§ **Task description**
Search the entries for the word "Copy" and return every line where it is found.

§ **Records**
============

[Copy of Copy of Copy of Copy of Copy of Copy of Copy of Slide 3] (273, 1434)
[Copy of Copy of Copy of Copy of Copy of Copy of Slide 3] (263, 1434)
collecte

============

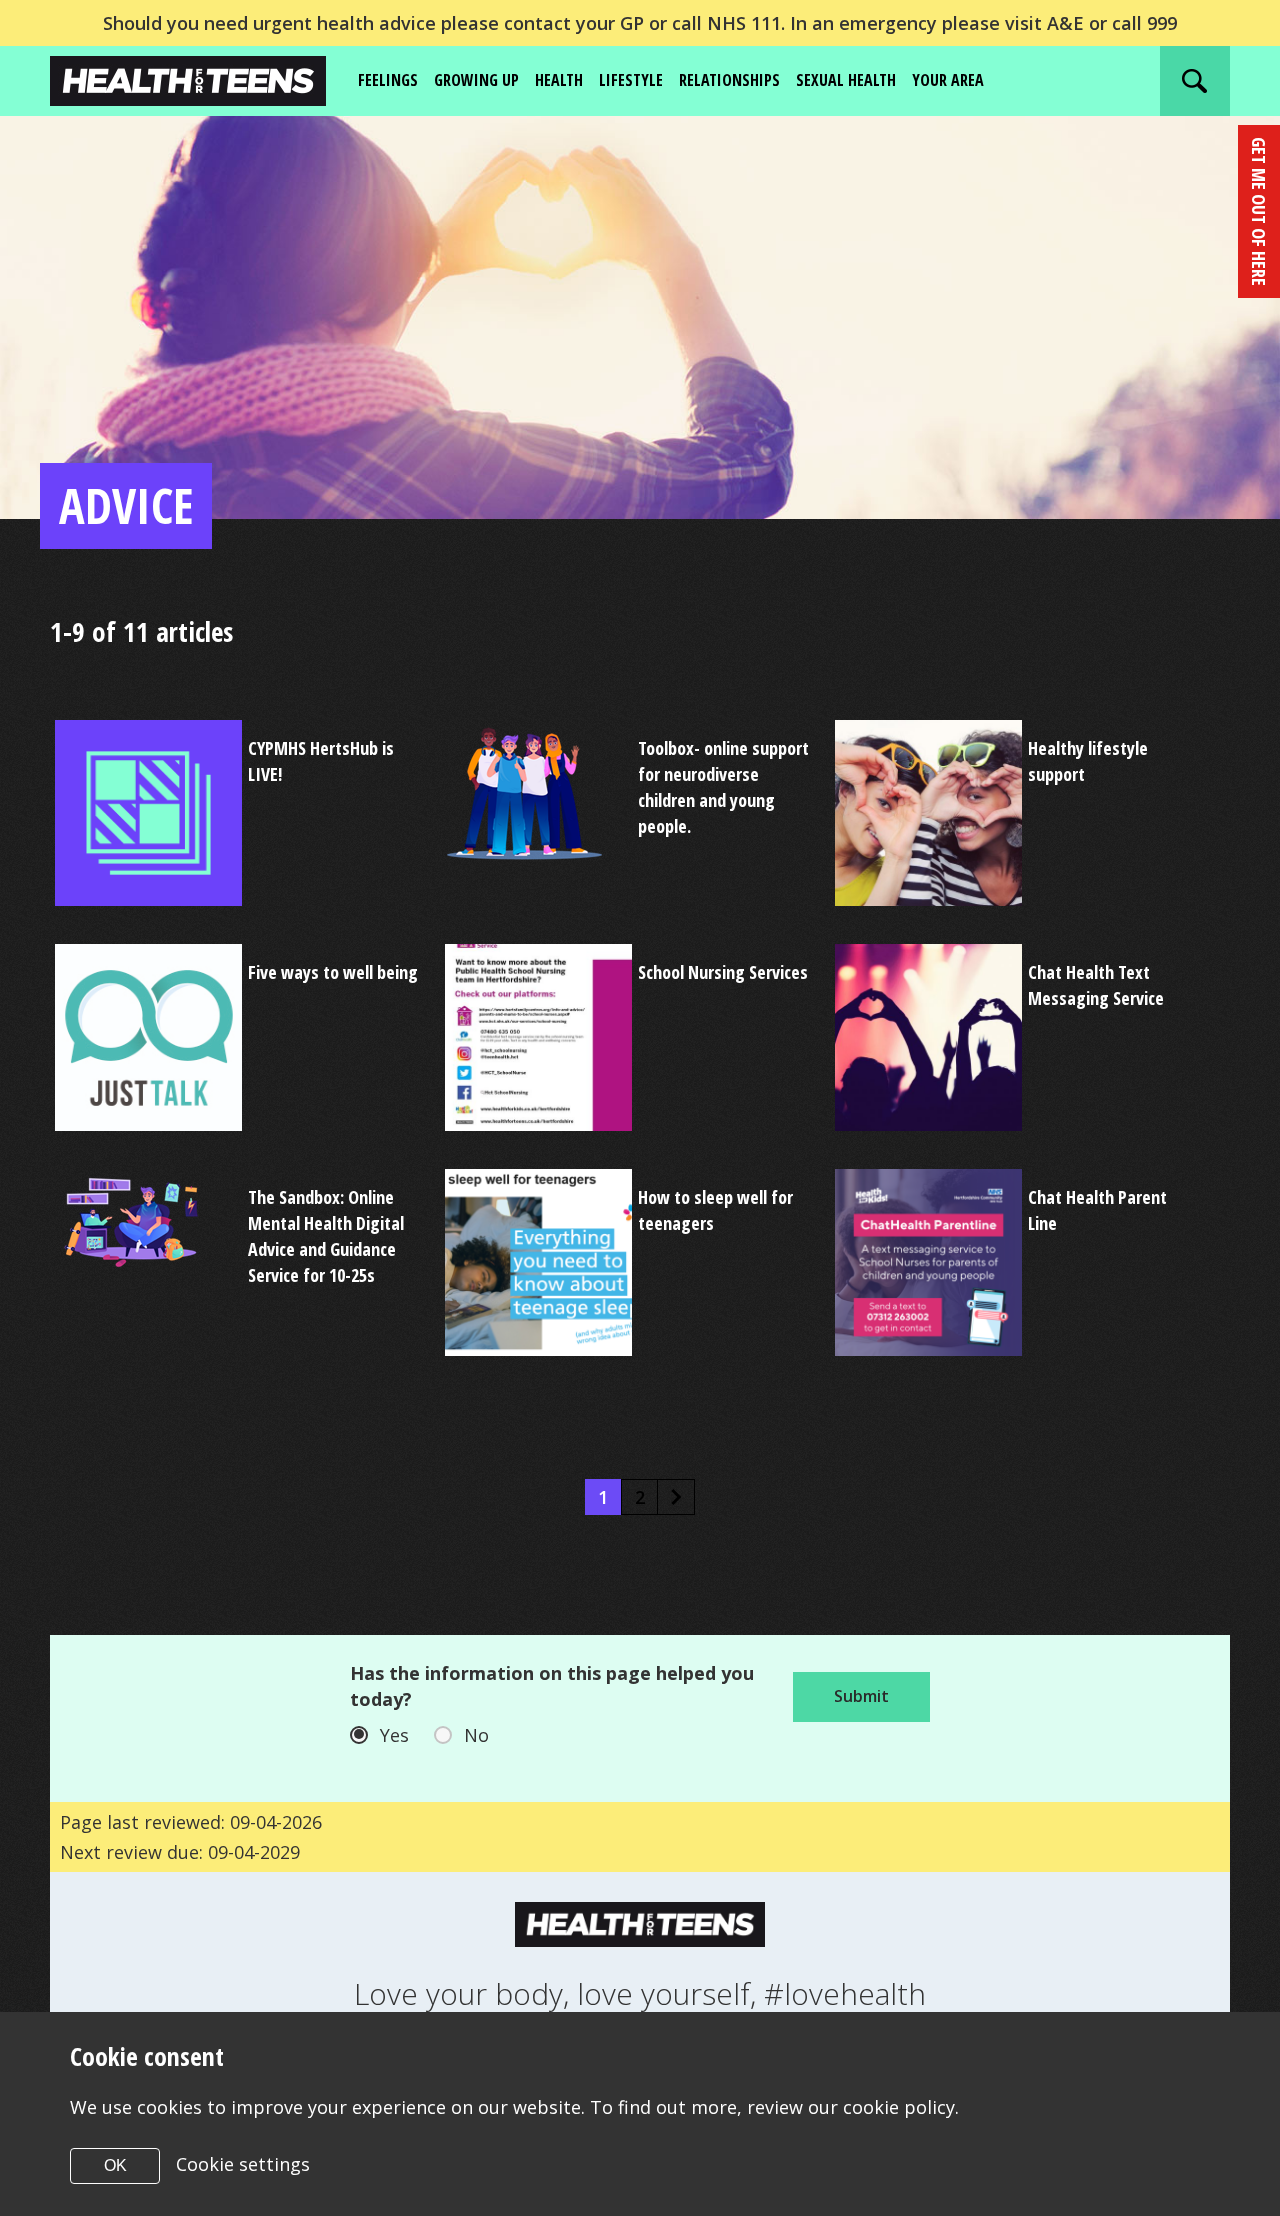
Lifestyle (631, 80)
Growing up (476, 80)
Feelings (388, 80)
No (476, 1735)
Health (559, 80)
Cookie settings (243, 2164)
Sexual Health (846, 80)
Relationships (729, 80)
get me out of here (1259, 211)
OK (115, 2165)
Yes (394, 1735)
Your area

============

§ **Your solution**
[Copy of Copy of Copy of Copy of Copy of Copy of Copy of Slide 3] (273, 1434)
[Copy of Copy of Copy of Copy of Copy of Copy of Slide 3] (263, 1434)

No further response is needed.